Sur le plan de la méthode d’abord, il ne saurait être fait une interprétation extensive de l’article 28 de la loi de 1905 qui vient définir une série d’exceptions à l’interdiction générale d’élever ou apposer des signes ou emblèmes religieux, qui répond à la finalité d’assurer la neutralité des personnes publiques à l’égard des cultes. L’interprétation stricte est donc de mise. Elle l’est d’autant plus, au demeurant, que la méconnaissance de l’article 28 est pénalement sanctionnée, en application de l’article 29 de la loi.

Sur le fond ensuite, il nous semble tout d’abord que la conception extensive prônée par la commune serait en décalage avec le sens ordinaire à attribuer au terme « édifice », qui désigne un ouvrage architectural incorporé au sol et non le sol lui-même. Un terrain n’est pas, au sens commun, un édifice. C’est ainsi, par exemple que le code civil 5 traite des matériaux provenant de la démolition d’un édifice.

Surtout, l’interprétation défendue par la commune ne trouve aucune assise dans les articles du titre III de la loi de 1905 relatifs aux édifices du culte. En particulier, l’article 12 mentionne, dans une parenthèse, parmi les édifices servant à l’exercice public du culte ou au logement de leurs ministres, les cathédrales, églises, chapelles, temples, synagogues, archevêchés, évêchés, presbytères, séminaires, auxquels sont rattachés « leurs dépendances immobilières ». L’article 16 reprend la même énumération.
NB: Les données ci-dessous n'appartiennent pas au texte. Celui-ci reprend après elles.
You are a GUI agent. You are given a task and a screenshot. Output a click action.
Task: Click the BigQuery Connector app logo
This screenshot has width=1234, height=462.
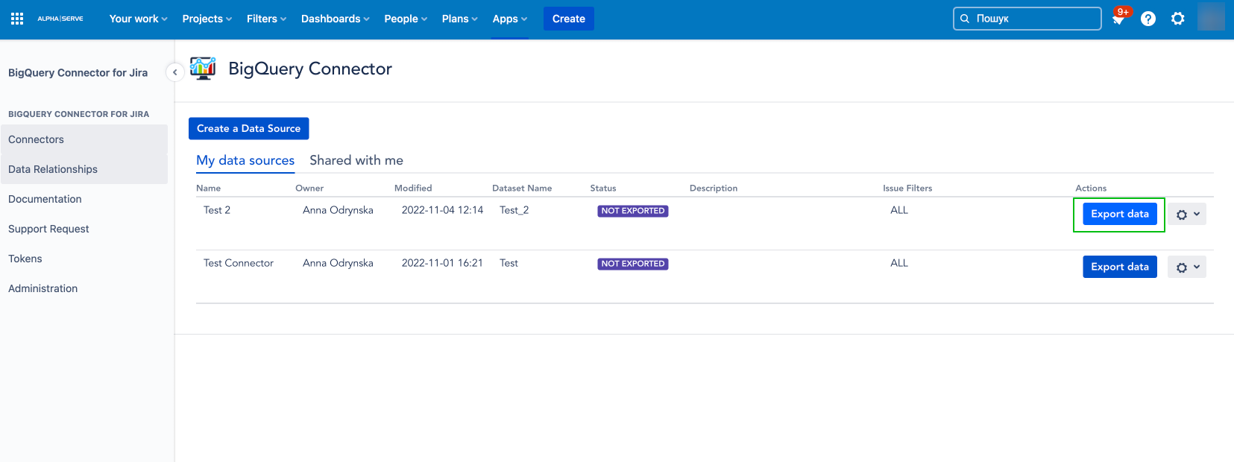point(203,69)
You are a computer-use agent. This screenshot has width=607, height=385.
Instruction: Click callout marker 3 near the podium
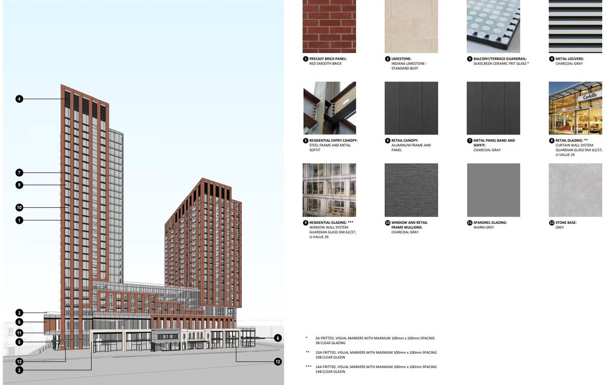(x=19, y=313)
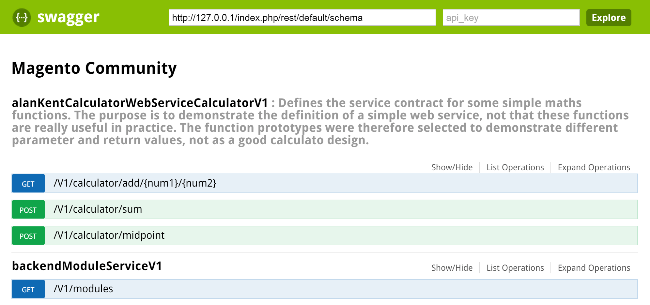The height and width of the screenshot is (305, 650).
Task: Expand Operations for the calculator service
Action: coord(594,167)
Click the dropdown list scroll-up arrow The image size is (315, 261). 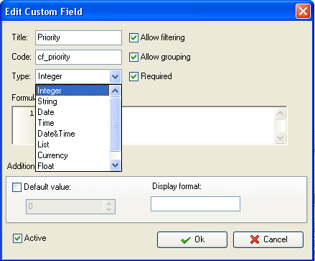pos(116,91)
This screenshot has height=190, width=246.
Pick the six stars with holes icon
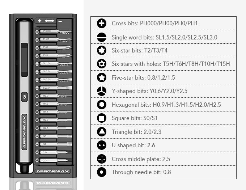102,64
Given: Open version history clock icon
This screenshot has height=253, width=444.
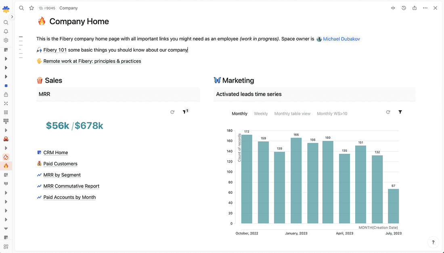Looking at the screenshot, I should point(404,8).
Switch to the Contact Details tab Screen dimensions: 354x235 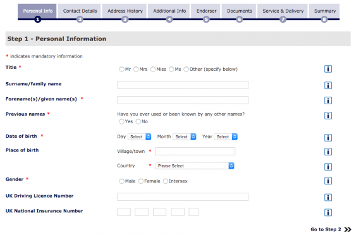pyautogui.click(x=80, y=11)
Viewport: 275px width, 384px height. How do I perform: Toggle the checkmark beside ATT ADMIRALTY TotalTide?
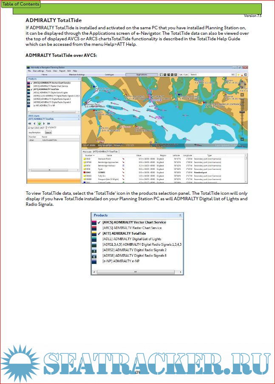[x=99, y=233]
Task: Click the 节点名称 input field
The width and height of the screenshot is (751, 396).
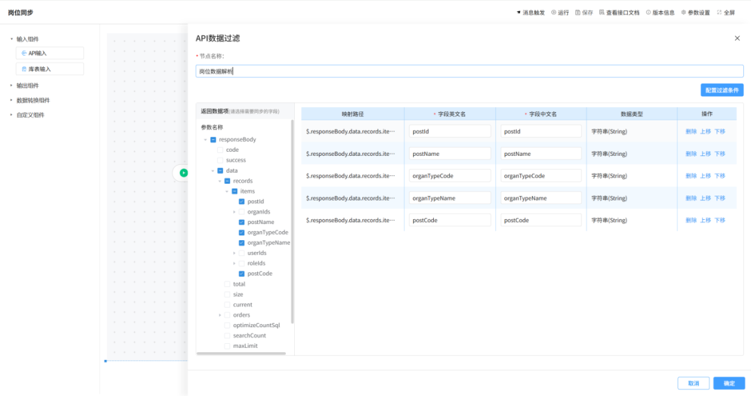Action: pos(469,71)
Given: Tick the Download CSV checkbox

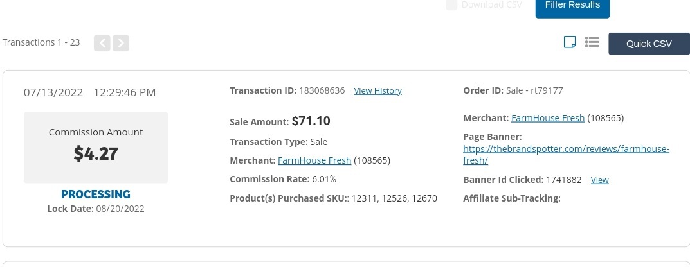Looking at the screenshot, I should click(x=451, y=5).
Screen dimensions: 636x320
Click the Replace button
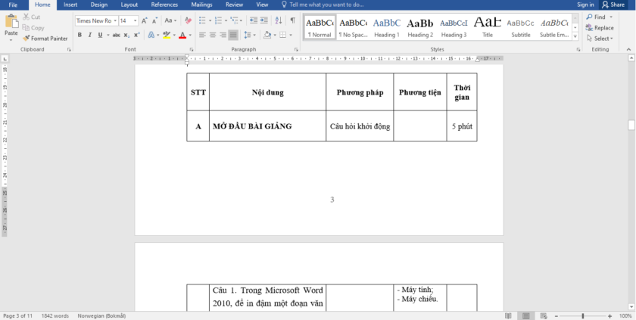click(x=599, y=27)
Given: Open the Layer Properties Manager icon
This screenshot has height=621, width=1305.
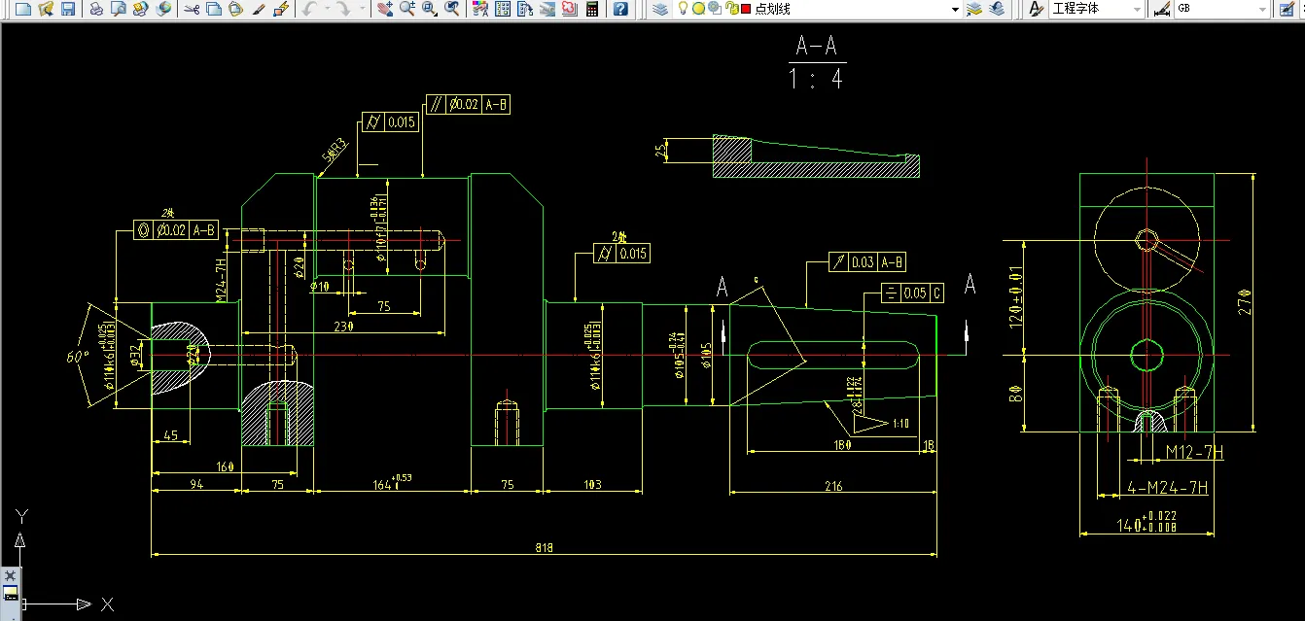Looking at the screenshot, I should (660, 9).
Ces mêmes articles mentionnent les meubles « garnissant » ces édifices. Les seuls « terrains » mentionnés sont ceux qui accueillent des sépultures. On voit bien, ainsi, qu’un simple terrain, fût-il le terrain d’accueil d’une croix, ne peut être regardé comme ayant lui-même le caractère d’un « édifice » servant au culte au sens de l’article 28 de la loi de 1905.

4. Des limites de la dépendance

La commune, sans doute consciente de la fragilité de cette première ligne de défense, soutient que le Mont-Châtel devrait à tout le moins être regardé comme une dépendance d’un édifice servant au culte, en l’occurrence comme une dépendance de l’église du village. C’est – vous vous en souvenez – cette thèse qu’avait validée le tribunal administratif.

La commune rappelle sur ce point votre décision Commune des Saintes-Maries de la Mer 6 qui, dans ce litige portant sur le toit-terrasse de l’église fortifiée des Saintes-Maries de la Mer, a jugé que l’affectation au culte résultant des dispositions combinées de l’article 13 de la loi du 9 décembre 1905 et de l’article 5 de la loi du 2 janvier 1907 concernant l’exercice du culte s’applique à l’ensemble d’un édifice cultuel, y compris ses dépendances nécessaires, fonctionnellement indissociables de ce dernier.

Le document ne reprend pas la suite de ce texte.